**Provided text:**
▼

Fletcher, who lives in an Irvine mobile home park and still plays sax in a small band at Leisure World a couple of times a week, said the stories he has written so far add up to about 100 pages.

“I don’t embellish them. I just tell them as it is,” he said, adding that he is grateful for Muir’s encouragement. “I’m not trying to sell books. The only reason I’m trying to write these is for the grandchildren, because when I go they’ll know nothing about me. You’re not going to tell your grandchildren about speak-easies or clip joints.”

While he maintains he’s no writer, he said he is enjoying the class.

“I’m sitting around with people who are really serious writers and at times I’m saying, ‘What the hell am I doing here?’ ” he said. “At the same time, they enjoy my stories because I’m telling them things they won’t experience in a million years.”

▲

According to the excerpt about Fletcher, for whom is he writing his stories?

Item position entries
▼

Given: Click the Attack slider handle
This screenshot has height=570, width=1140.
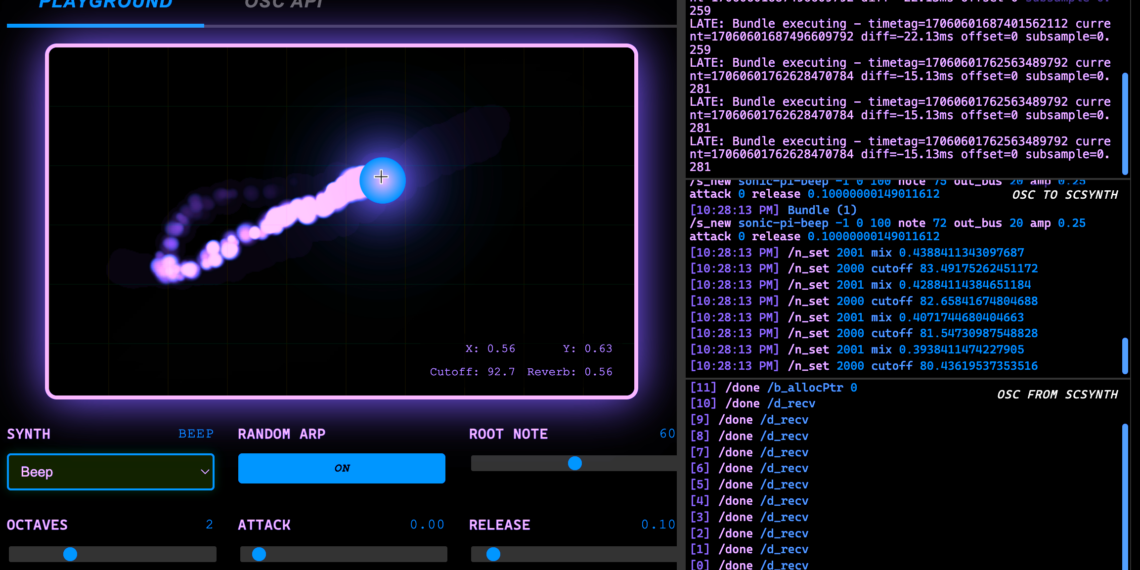Looking at the screenshot, I should click(259, 554).
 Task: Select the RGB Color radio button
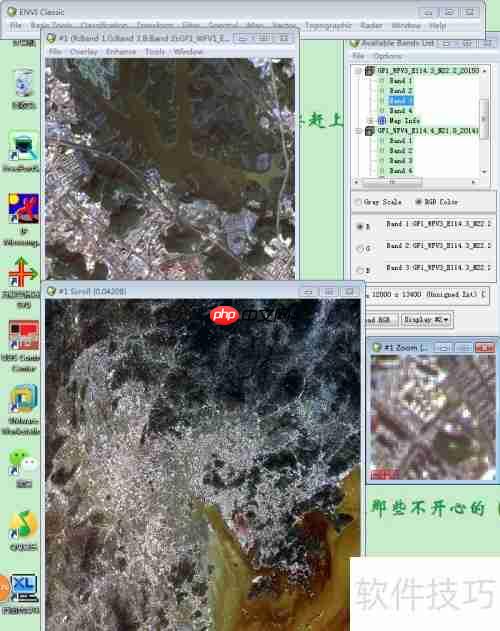tap(418, 202)
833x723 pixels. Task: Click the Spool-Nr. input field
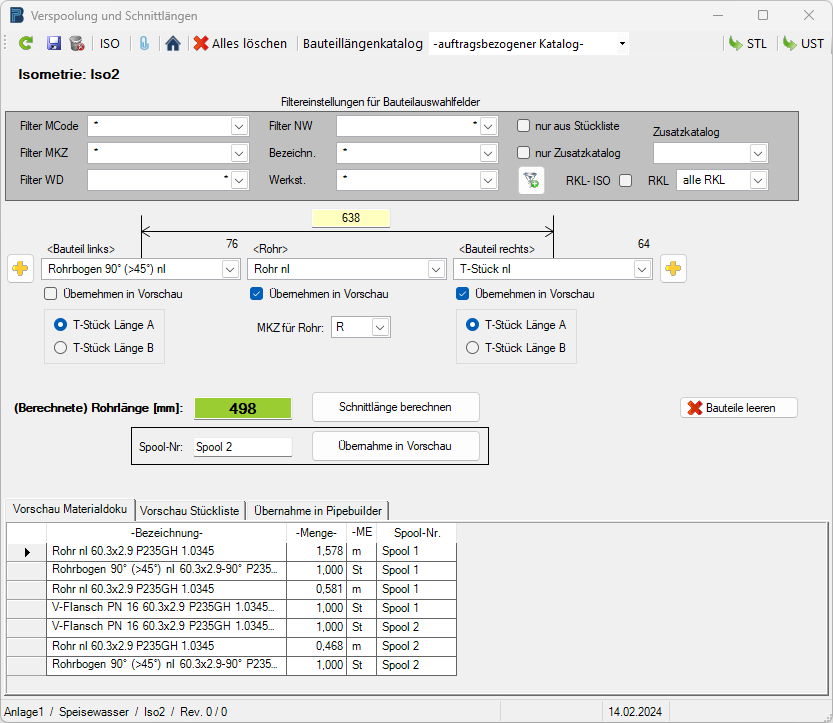(x=241, y=447)
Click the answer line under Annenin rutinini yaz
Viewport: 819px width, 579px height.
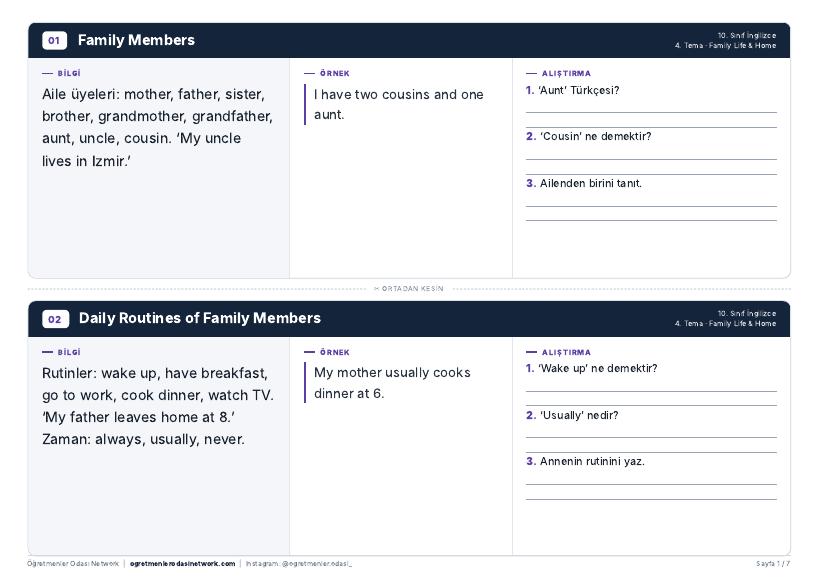[x=651, y=485]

▲

**Exercise solution:** His grandchildren.